▽

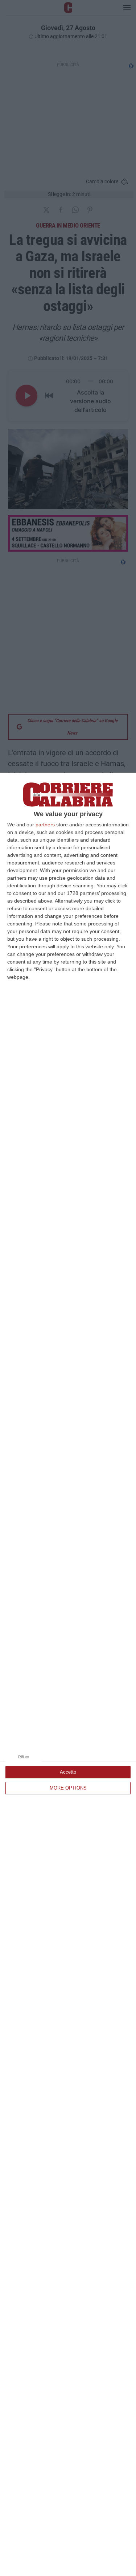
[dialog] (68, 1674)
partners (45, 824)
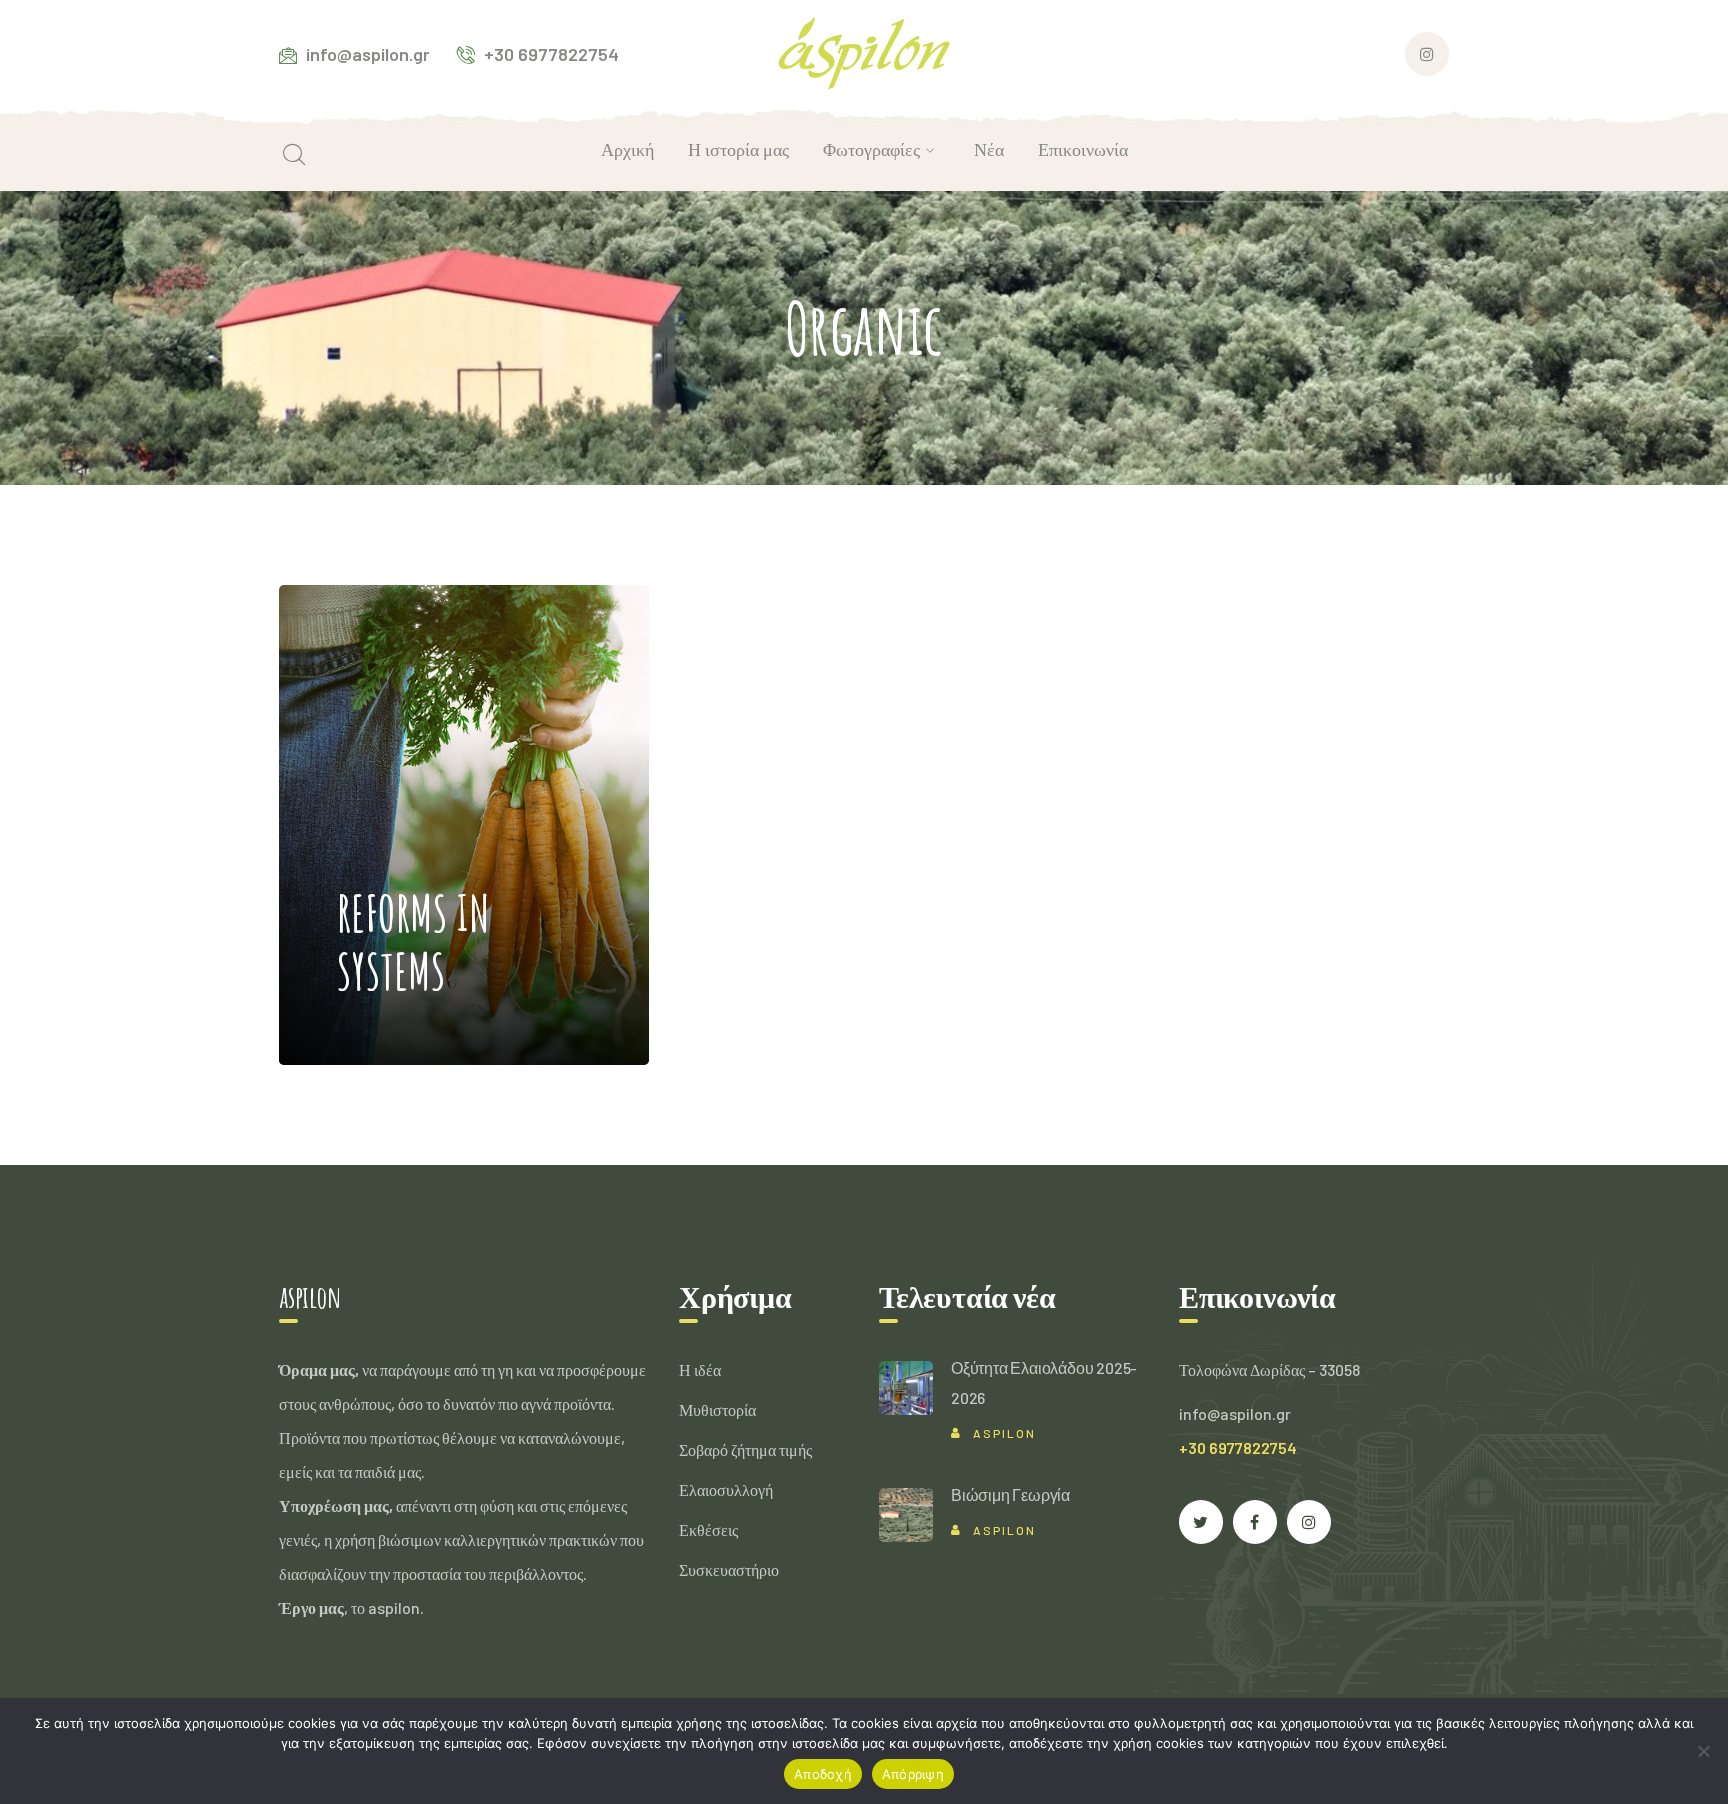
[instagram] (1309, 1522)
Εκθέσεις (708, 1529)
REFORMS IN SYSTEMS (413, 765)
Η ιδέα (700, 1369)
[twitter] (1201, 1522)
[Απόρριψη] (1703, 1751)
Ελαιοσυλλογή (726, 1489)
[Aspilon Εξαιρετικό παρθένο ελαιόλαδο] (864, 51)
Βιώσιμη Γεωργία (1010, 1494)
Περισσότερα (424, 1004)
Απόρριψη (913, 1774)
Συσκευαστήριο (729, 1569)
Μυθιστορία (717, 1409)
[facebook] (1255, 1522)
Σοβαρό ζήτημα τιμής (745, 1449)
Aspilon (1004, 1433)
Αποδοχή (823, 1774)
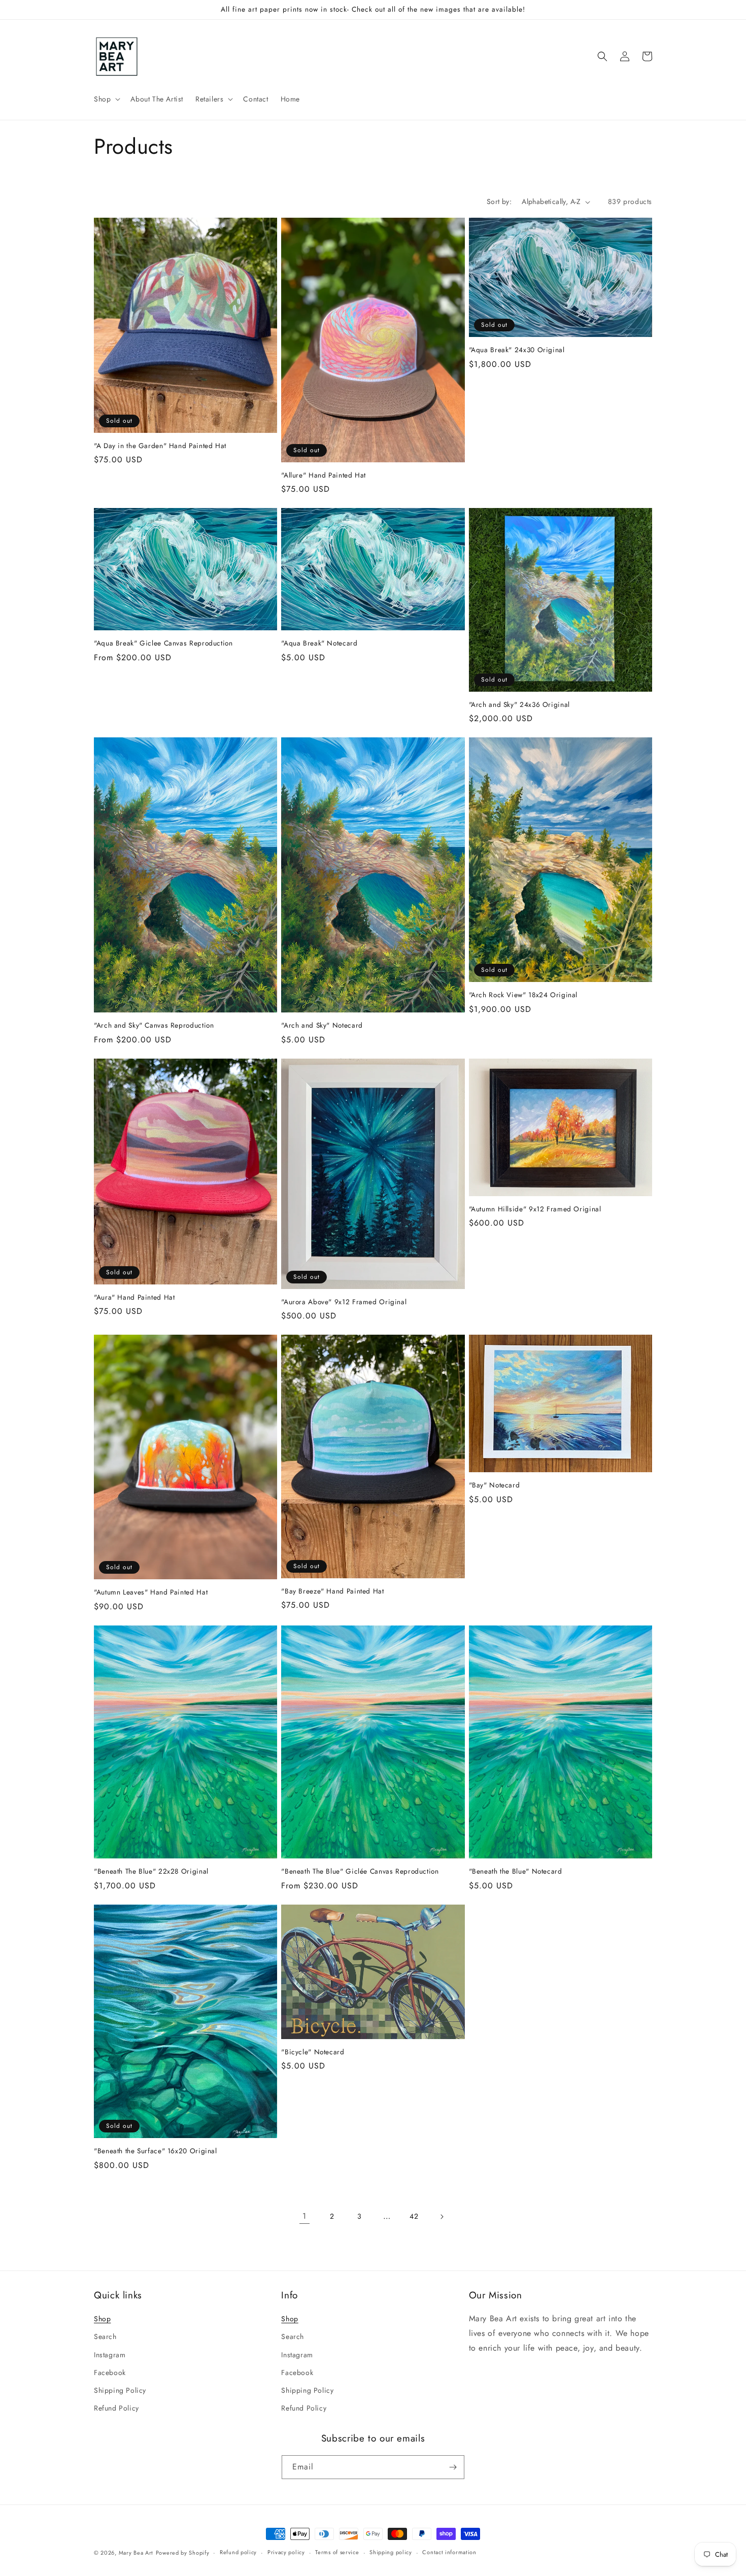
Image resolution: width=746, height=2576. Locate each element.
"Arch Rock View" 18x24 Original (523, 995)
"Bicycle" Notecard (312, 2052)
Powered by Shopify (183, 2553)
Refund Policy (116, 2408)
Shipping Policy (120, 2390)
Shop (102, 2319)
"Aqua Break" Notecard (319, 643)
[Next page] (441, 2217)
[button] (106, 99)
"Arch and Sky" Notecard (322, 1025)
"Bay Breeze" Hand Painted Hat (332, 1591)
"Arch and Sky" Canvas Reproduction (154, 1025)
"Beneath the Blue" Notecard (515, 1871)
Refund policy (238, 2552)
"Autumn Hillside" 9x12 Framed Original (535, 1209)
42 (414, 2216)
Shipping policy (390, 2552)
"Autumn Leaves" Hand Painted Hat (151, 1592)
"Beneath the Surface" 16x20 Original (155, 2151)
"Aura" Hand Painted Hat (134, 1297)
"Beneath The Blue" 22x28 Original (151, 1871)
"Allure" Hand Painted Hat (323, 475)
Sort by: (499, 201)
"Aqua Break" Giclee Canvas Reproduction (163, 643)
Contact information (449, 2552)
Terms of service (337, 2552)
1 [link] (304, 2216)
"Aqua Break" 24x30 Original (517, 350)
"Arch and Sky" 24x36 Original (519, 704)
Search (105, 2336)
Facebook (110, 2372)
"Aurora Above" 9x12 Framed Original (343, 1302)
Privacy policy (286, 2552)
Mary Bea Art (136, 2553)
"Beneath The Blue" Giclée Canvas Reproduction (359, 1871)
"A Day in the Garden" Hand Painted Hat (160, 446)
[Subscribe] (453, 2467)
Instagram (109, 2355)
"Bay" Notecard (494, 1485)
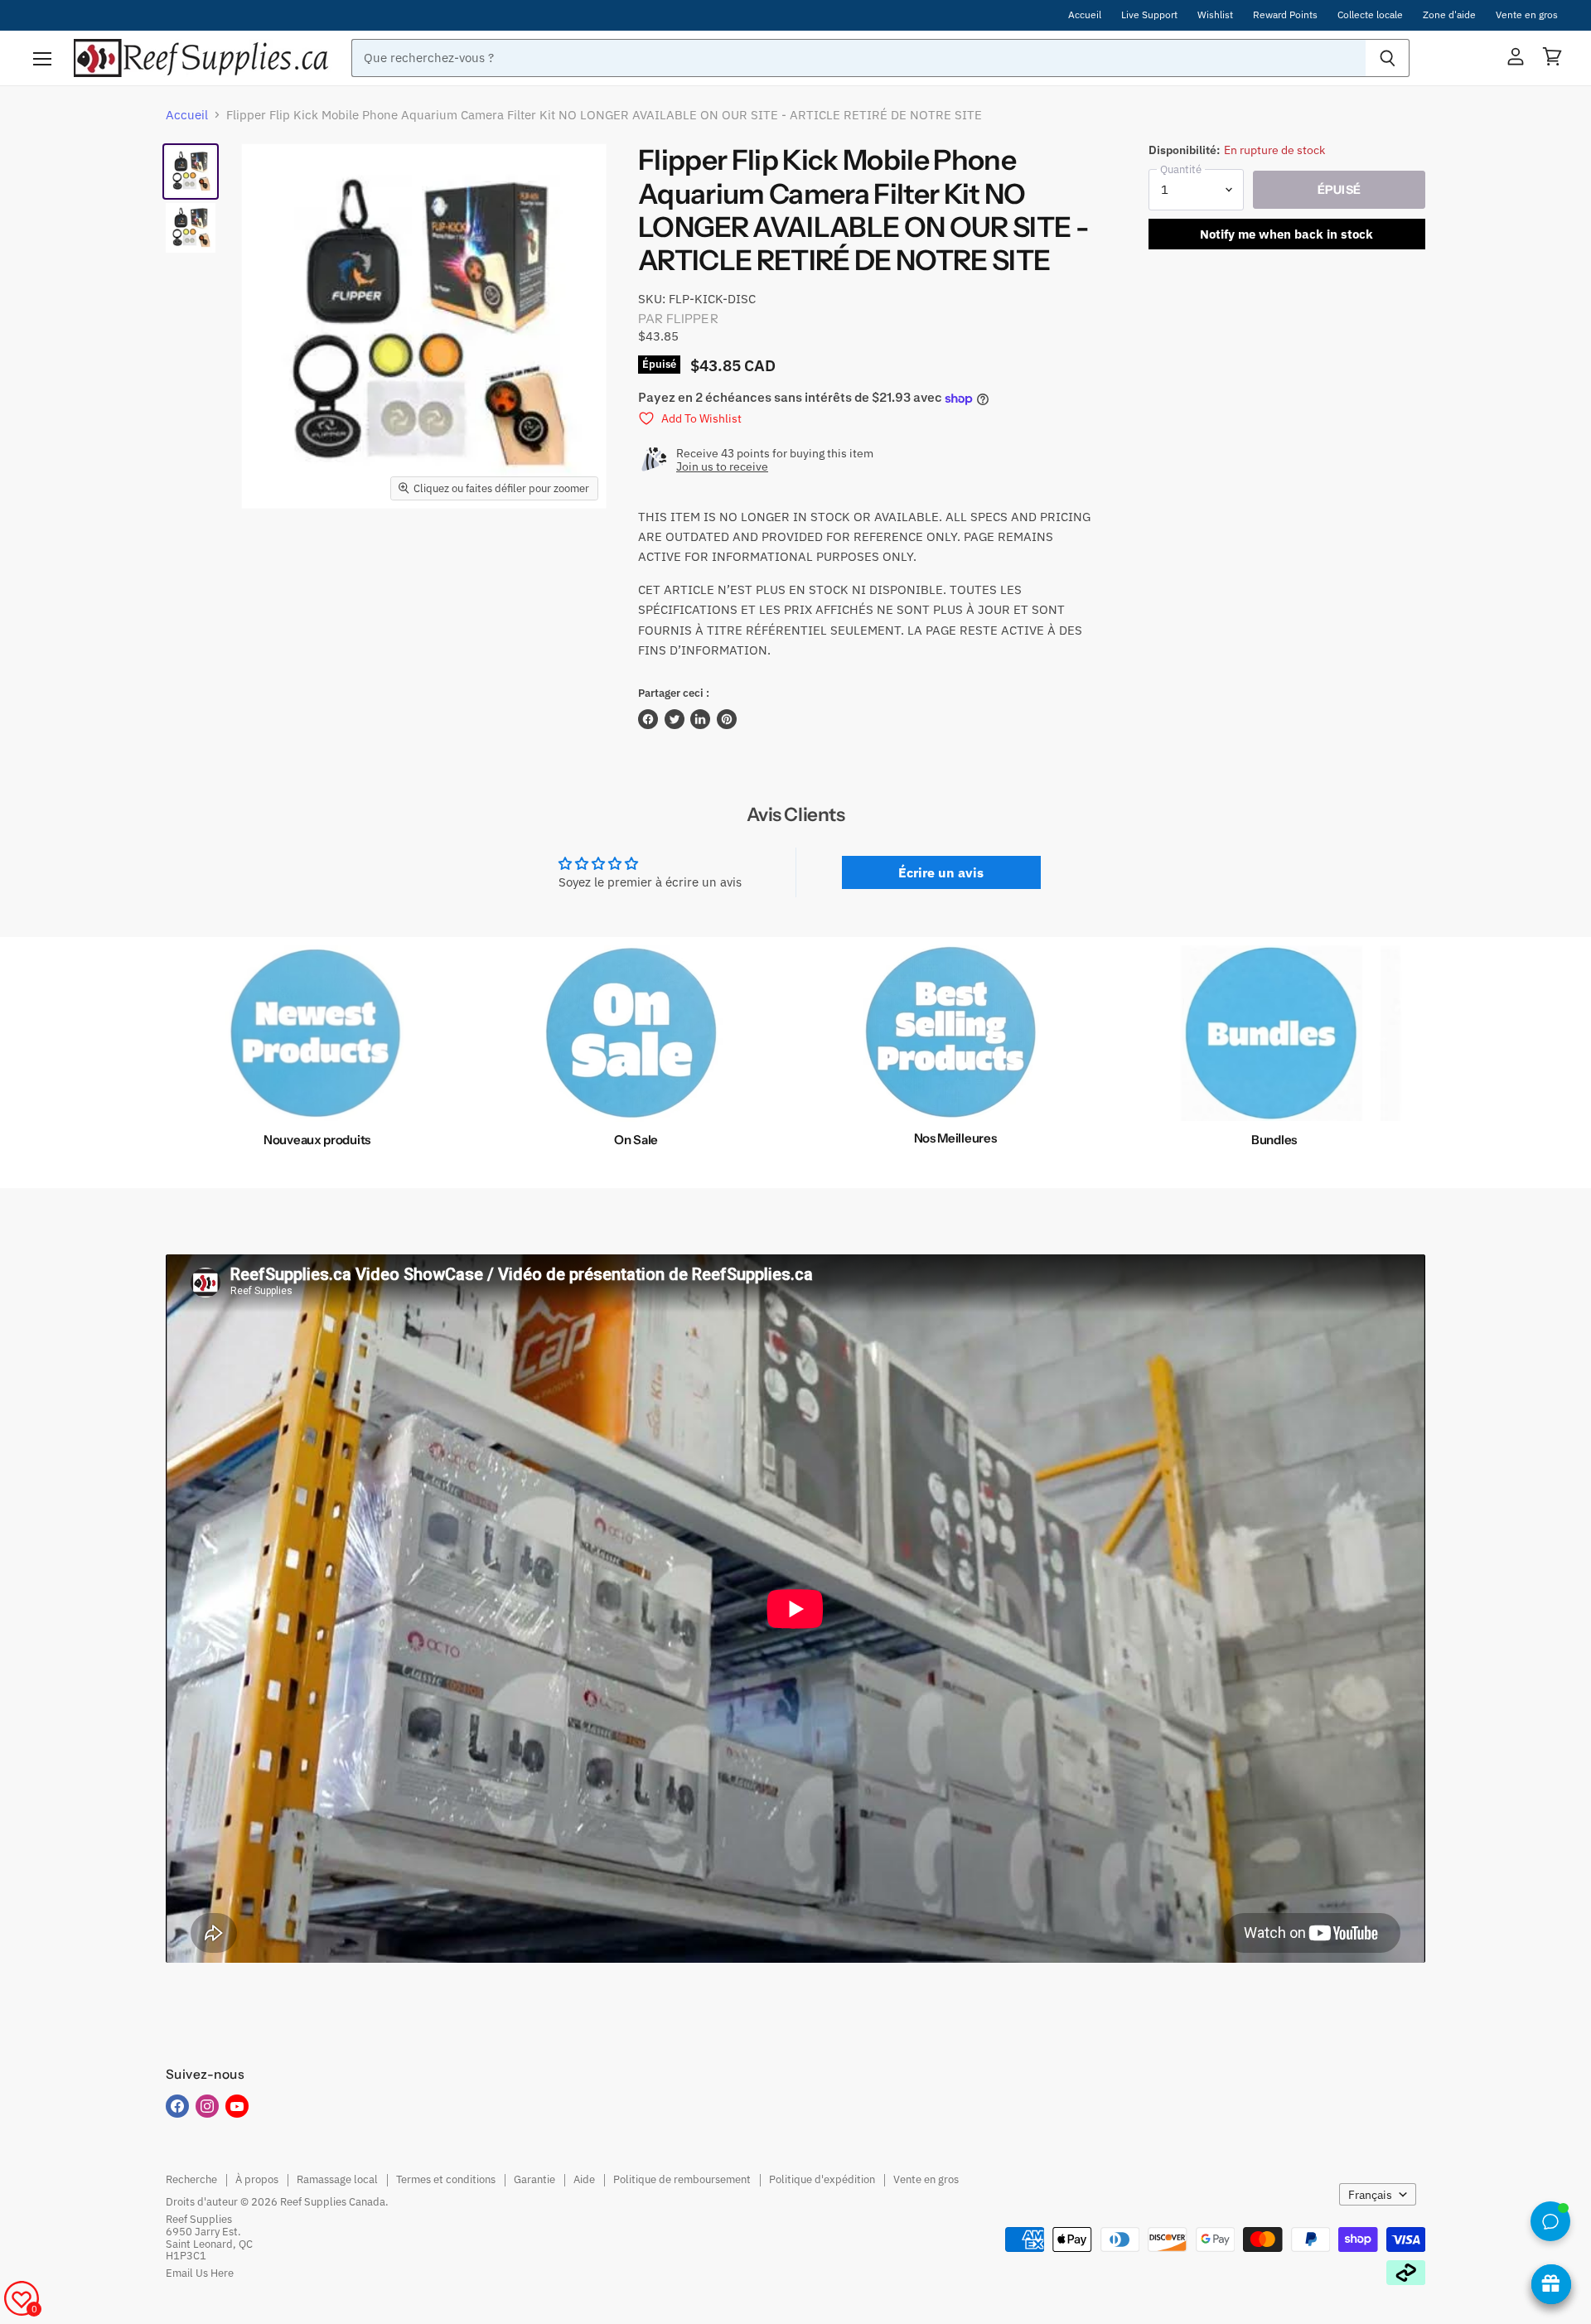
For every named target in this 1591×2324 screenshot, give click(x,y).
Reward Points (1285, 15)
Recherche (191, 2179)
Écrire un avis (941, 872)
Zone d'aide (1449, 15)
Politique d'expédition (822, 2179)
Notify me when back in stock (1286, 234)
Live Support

△

• [WORK ITEM] Find the word "Original" in the entries above, then copy each line that holds it.

• [WRITTEN RESPONSE]
"Arch Rock View" 18x24 Original (523, 995)
"Autumn Hillside" 9x12 Framed Original (535, 1209)
"Beneath the Surface" 16x20 Original (155, 2151)
"Beneath The Blue" 22x28 Original (151, 1871)
"Aqua Break" 24x30 Original (517, 350)
"Arch and Sky" 24x36 Original (519, 704)
"Aurora Above" 9x12 Framed Original (343, 1302)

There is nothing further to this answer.